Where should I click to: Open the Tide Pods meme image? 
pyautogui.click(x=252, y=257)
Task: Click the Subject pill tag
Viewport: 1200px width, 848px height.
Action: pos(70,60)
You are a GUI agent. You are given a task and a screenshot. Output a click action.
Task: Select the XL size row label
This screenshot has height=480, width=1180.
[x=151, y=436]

-*-*-

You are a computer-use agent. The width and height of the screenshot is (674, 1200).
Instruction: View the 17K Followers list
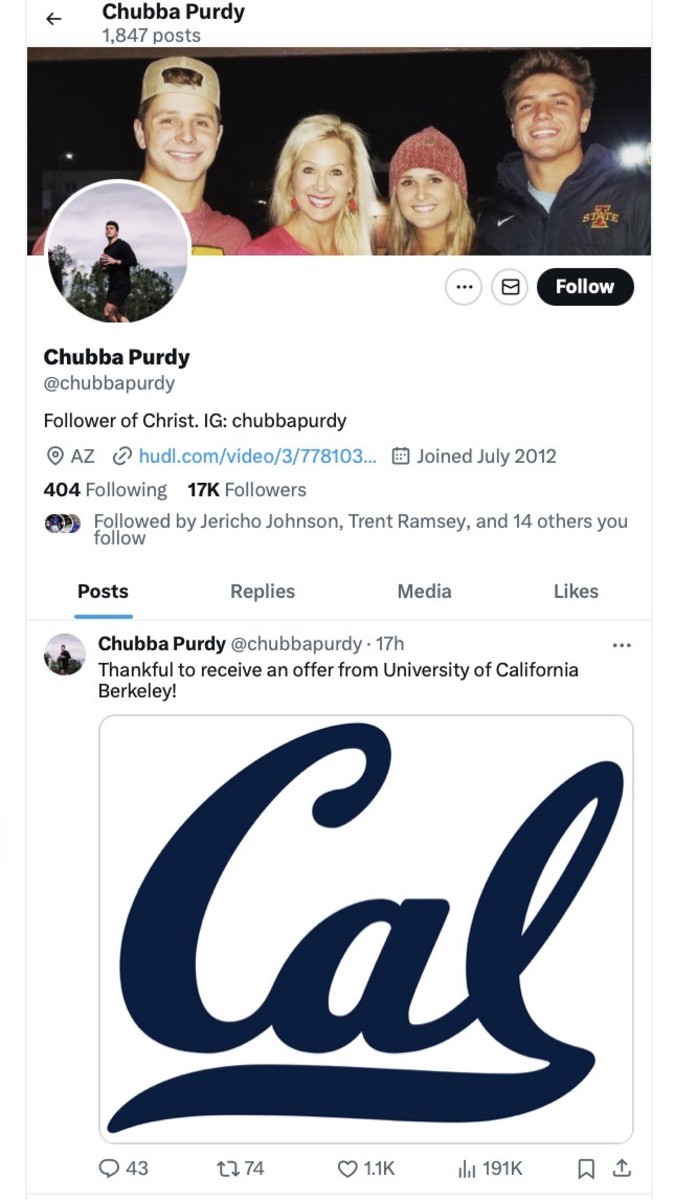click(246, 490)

-*-*-

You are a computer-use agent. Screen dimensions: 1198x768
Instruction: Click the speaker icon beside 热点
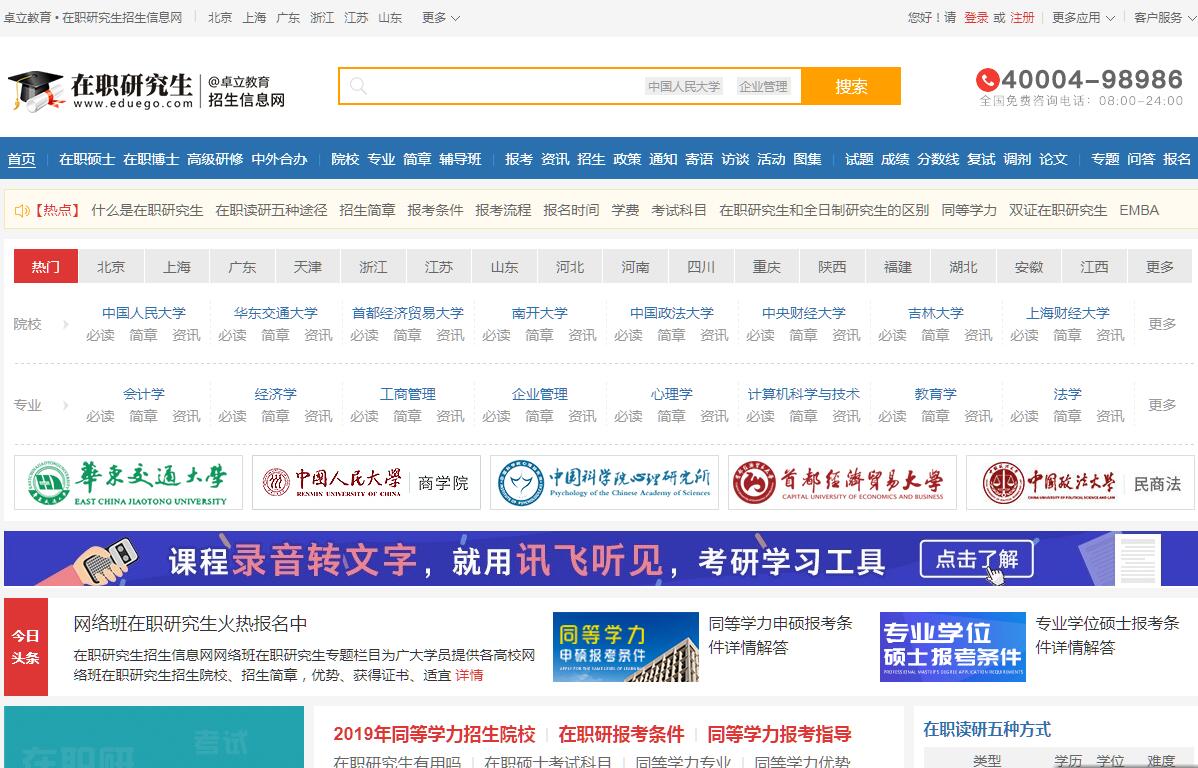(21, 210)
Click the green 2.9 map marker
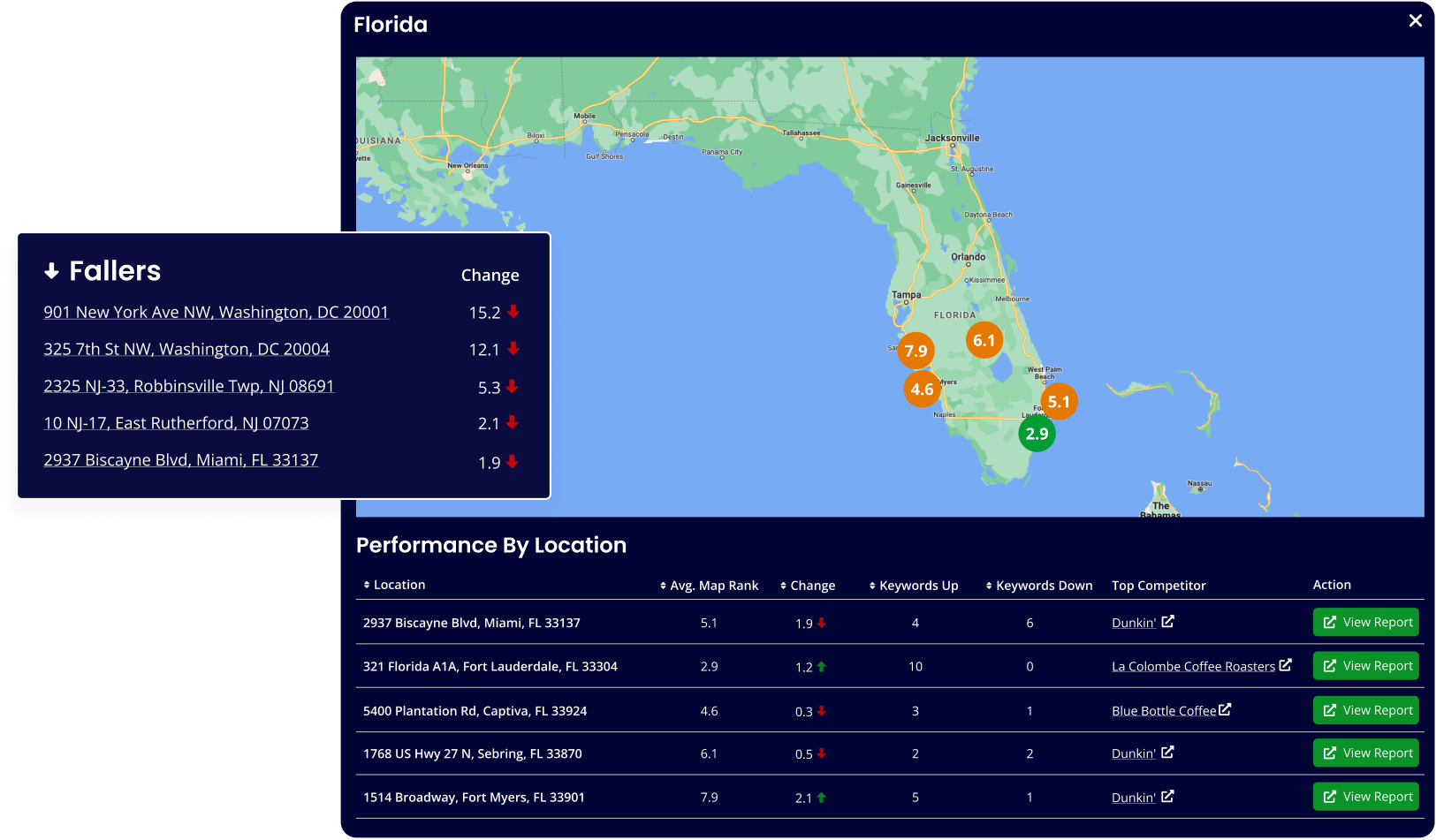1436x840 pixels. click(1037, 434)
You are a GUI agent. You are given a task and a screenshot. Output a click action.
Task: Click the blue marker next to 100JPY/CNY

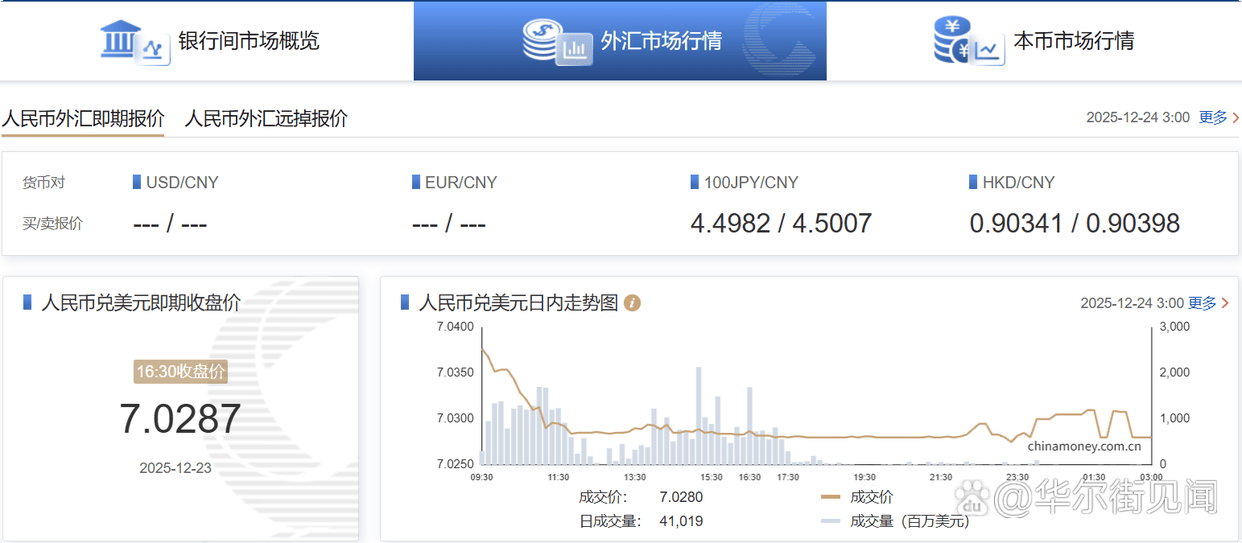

-*-*-

## DIRECTIONS FOR THIS TASK
Could you filter the entries above for lines holding the string "computer" and copy them?

## RESULT
You are a computer-use agent. The width and height of the screenshot is (674, 1200).
You are a computer-use agent. Screen dimensions: 1198x768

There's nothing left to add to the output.